JOB -
Please filter the records and copy each line that contains the word "perform". Matching is case-sensitive.

(Extracted data entries)
━━━━━━━━━━
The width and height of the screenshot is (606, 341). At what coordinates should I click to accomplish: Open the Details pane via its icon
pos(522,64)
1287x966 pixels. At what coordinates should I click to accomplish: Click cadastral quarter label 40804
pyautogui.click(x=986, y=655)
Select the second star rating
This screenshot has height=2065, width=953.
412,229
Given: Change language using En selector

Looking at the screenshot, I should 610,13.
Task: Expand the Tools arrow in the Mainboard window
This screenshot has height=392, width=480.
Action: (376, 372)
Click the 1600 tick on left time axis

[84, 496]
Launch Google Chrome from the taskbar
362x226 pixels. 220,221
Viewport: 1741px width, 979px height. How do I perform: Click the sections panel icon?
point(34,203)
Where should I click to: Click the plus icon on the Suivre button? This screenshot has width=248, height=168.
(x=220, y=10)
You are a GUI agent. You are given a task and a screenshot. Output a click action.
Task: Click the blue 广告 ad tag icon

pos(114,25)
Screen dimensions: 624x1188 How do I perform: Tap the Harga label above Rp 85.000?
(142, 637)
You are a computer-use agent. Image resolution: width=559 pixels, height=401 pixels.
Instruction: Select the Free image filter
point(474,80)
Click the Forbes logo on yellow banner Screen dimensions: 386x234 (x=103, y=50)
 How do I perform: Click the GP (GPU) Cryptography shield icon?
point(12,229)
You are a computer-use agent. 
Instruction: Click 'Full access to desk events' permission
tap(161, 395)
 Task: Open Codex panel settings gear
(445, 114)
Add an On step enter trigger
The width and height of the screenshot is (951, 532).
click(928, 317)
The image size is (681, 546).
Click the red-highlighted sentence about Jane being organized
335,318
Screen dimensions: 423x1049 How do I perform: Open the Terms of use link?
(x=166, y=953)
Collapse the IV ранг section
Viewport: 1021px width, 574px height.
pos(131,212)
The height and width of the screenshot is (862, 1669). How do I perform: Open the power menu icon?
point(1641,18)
━━━━━━━━━━
OUTPUT OF THE TASK -
Viewport: 1741px width, 979px height. How do I perform: Click the sections panel icon?
Screen dimensions: 624x1188 How do I perform: Tap the Harga label above Rp 85.000?
 How do I perform: Click the GP (GPU) Cryptography shield icon?
Screen dimensions: 423x1049 How do I perform: Open the Terms of use link?
The height and width of the screenshot is (862, 1669). How do I perform: Open the power menu icon?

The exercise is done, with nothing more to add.